SHORT PROBLEM: Please give the lines of the items below as a JSON list of strings, one string per line, with blank lines left out. Leave the pictures out of the answer.

EXERCISE MATERIAL:
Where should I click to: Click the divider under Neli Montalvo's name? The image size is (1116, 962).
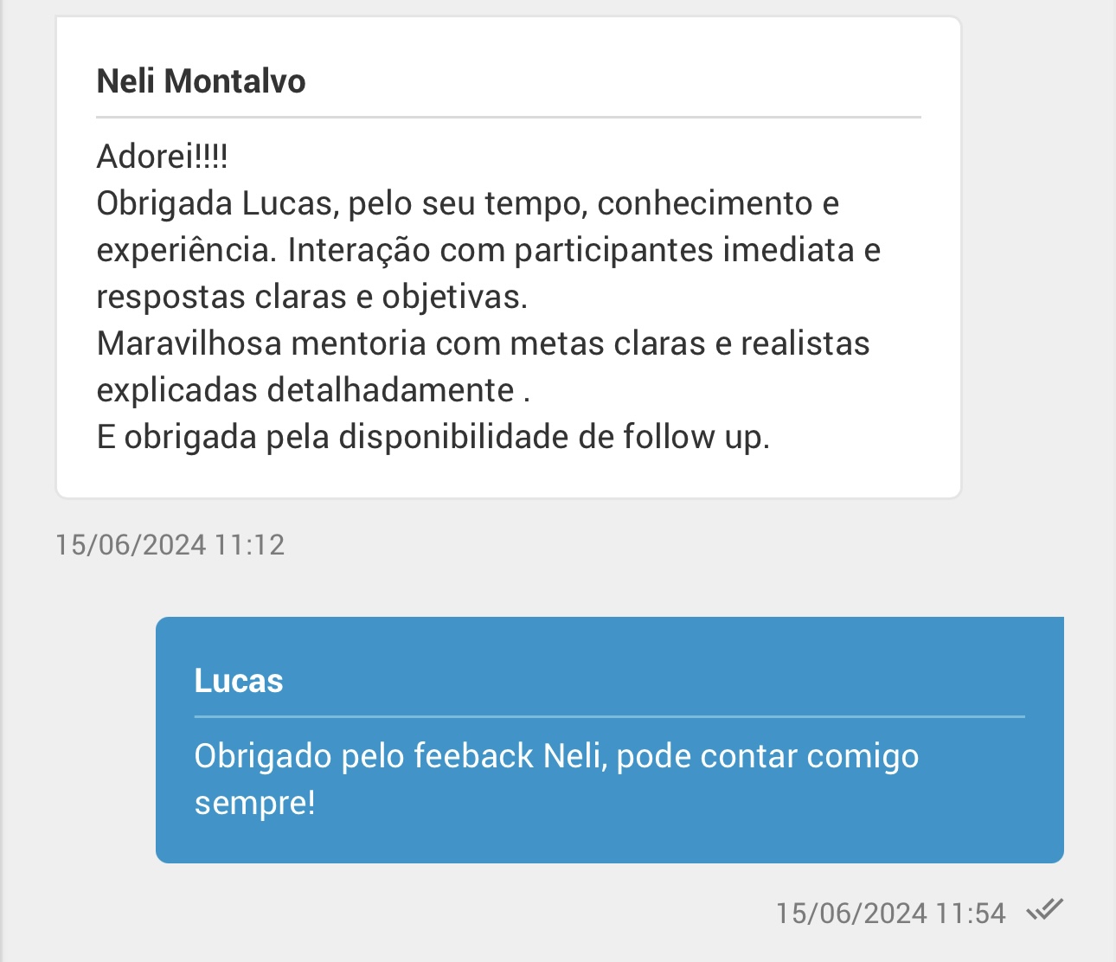(x=508, y=117)
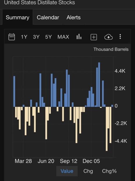135x181 pixels.
Task: Click the United States Distillate Stocks title
Action: [x=40, y=2]
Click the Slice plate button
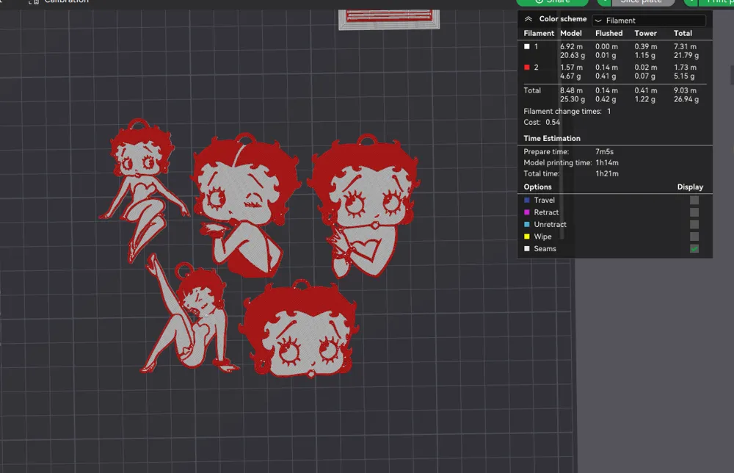This screenshot has height=473, width=734. 646,1
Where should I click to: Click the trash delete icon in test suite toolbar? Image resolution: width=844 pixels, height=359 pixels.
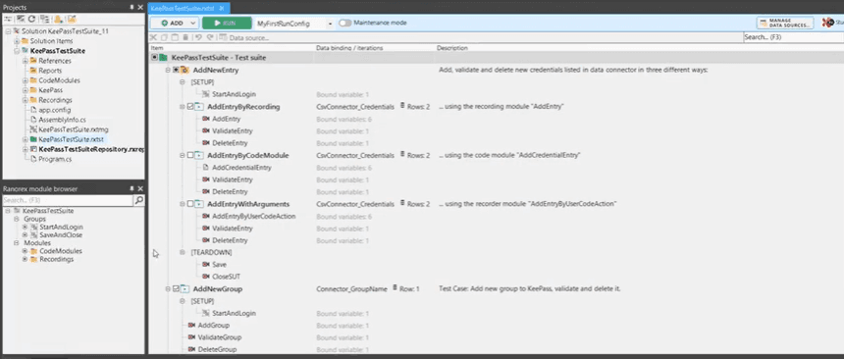pyautogui.click(x=185, y=37)
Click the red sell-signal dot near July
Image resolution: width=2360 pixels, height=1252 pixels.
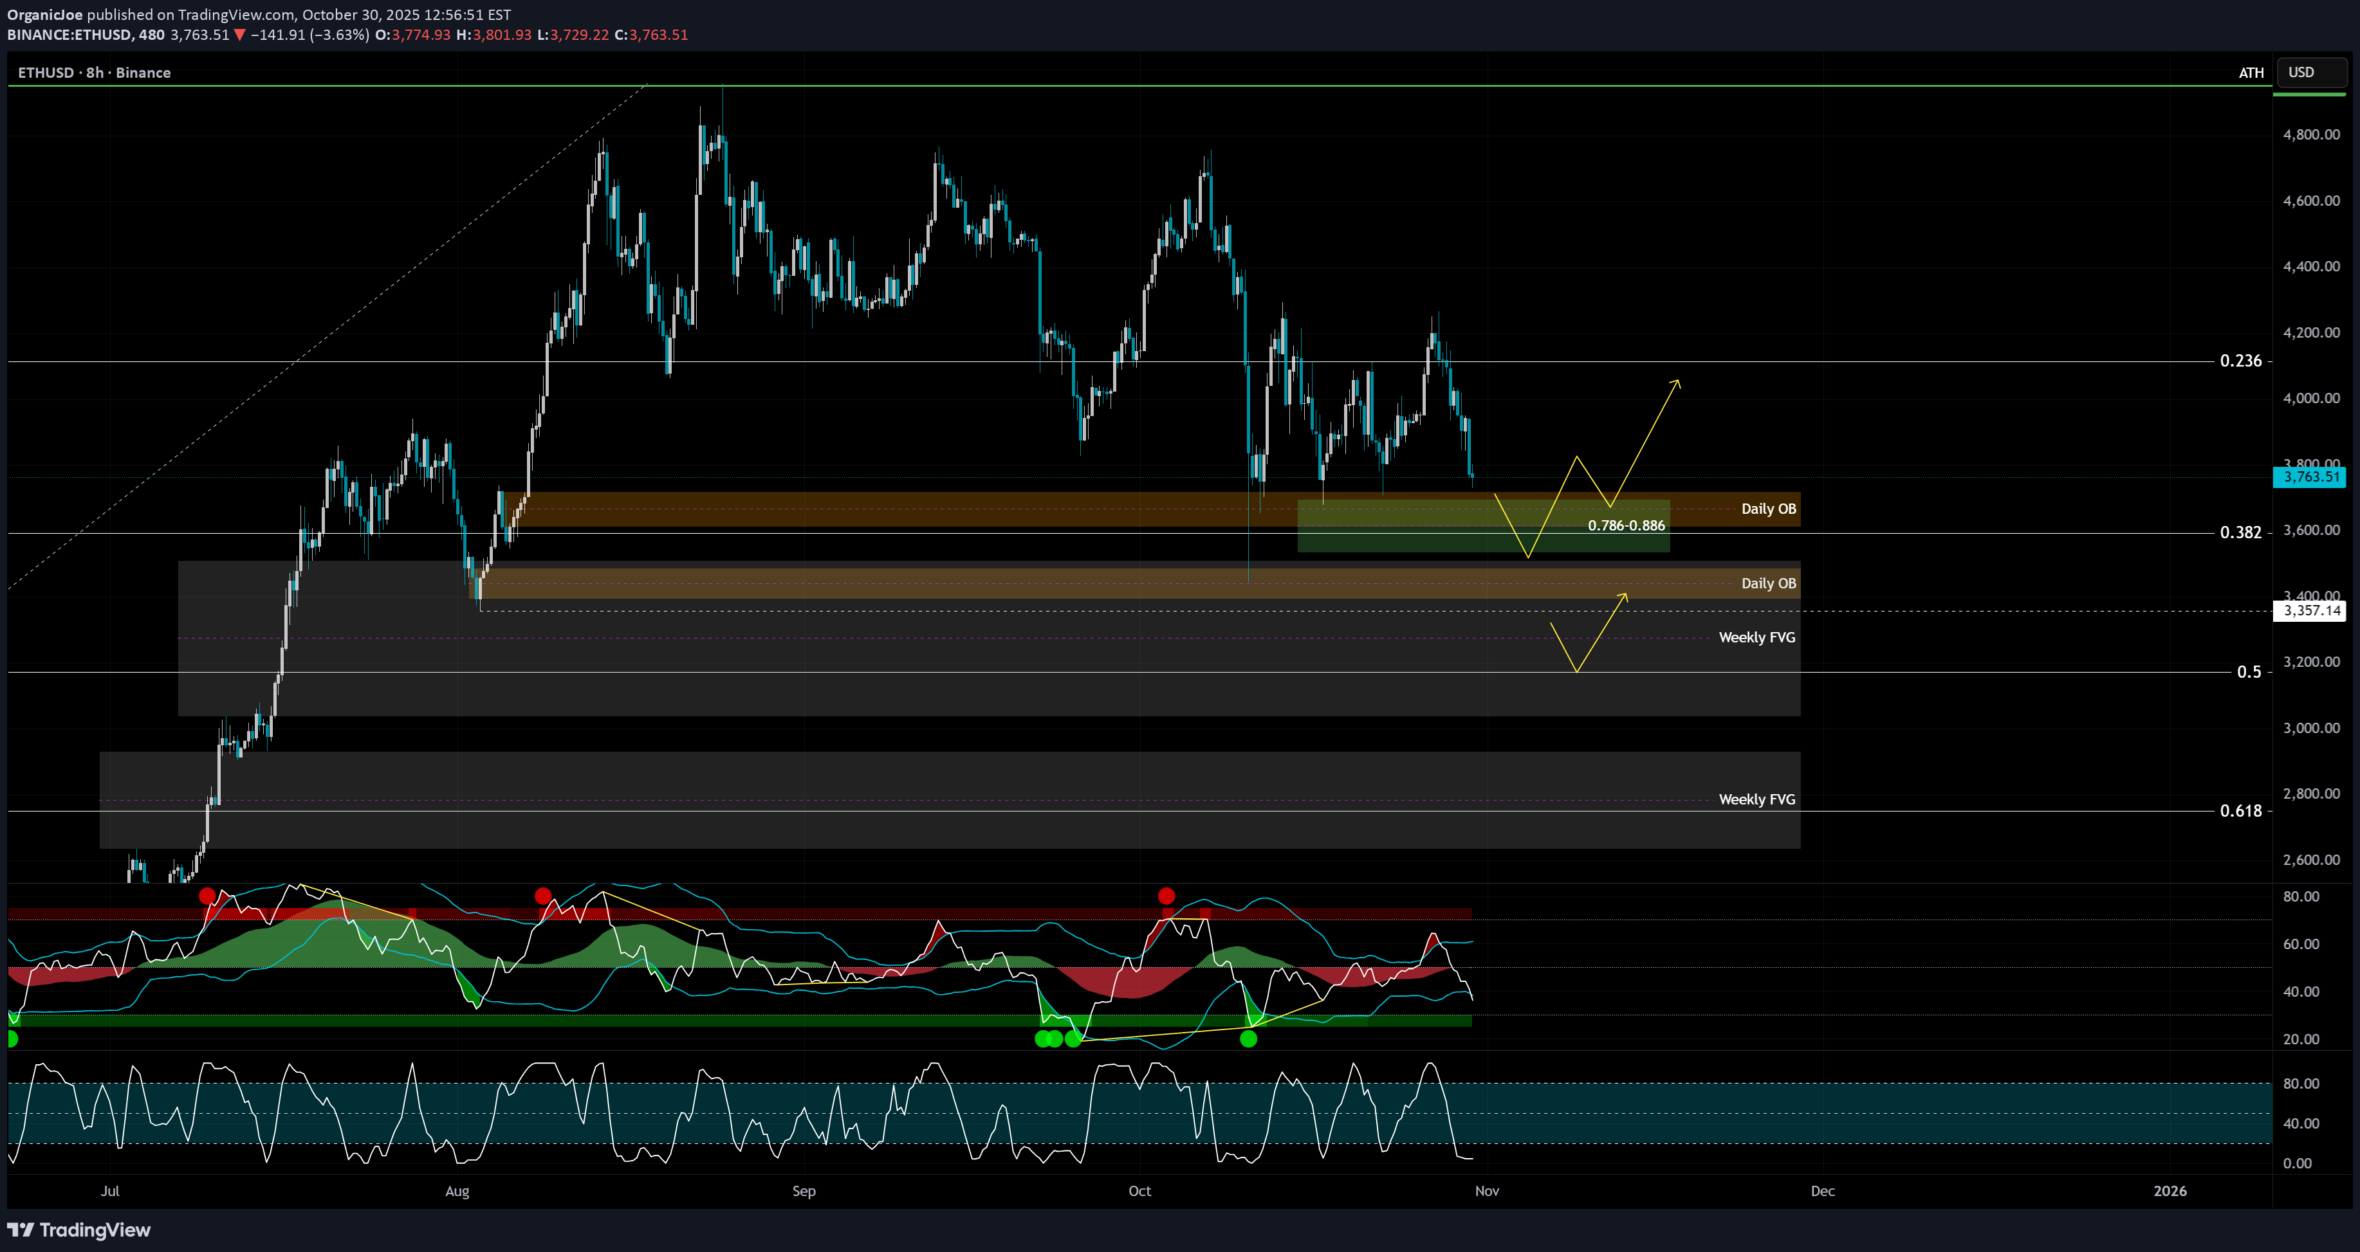point(208,896)
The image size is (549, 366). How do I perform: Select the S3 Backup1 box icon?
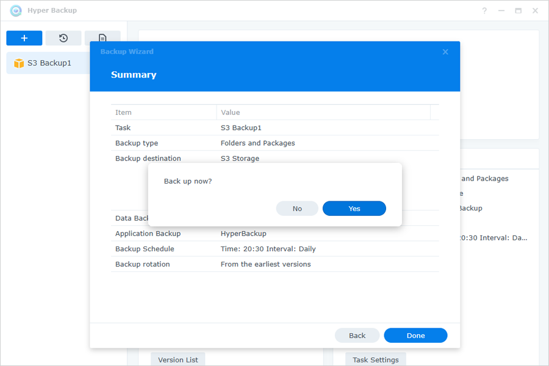18,63
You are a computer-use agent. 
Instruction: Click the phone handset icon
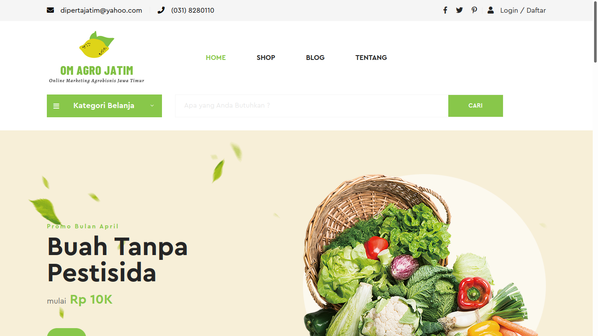tap(161, 10)
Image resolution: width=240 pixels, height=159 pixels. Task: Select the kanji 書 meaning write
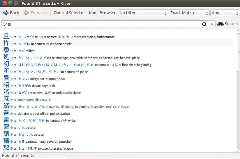6,120
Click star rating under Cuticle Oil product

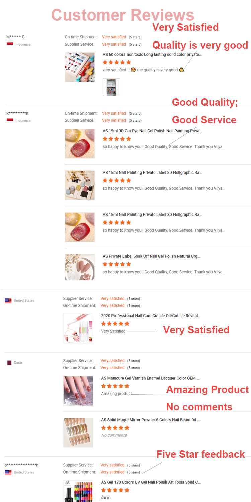click(x=115, y=324)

EXERCISE RESULT:
[
  "Where should I click to: Click the divider under Neli Montalvo's name? The image size is (1116, 962).",
  "(x=508, y=117)",
  "135x181 pixels.",
  "Task: Click the United States Distillate Stocks title",
  "Action: [x=40, y=2]",
  "Click the Slice plate button",
  "This screenshot has height=473, width=734. 646,1",
  "Where should I click to: Click the trash delete icon in test suite toolbar? Image resolution: width=844 pixels, height=359 pixels.",
  "pyautogui.click(x=185, y=37)",
  "Click the red sell-signal dot near July",
  "Image resolution: width=2360 pixels, height=1252 pixels.",
  "point(208,896)",
  "The image size is (549, 366). How do I perform: Select the S3 Backup1 box icon?",
  "18,63",
  "You are a computer-use agent. ",
  "Instruction: Click the phone handset icon",
  "tap(161, 10)",
  "Image resolution: width=240 pixels, height=159 pixels. Task: Select the kanji 書 meaning write",
  "6,120",
  "Click star rating under Cuticle Oil product",
  "click(x=115, y=324)"
]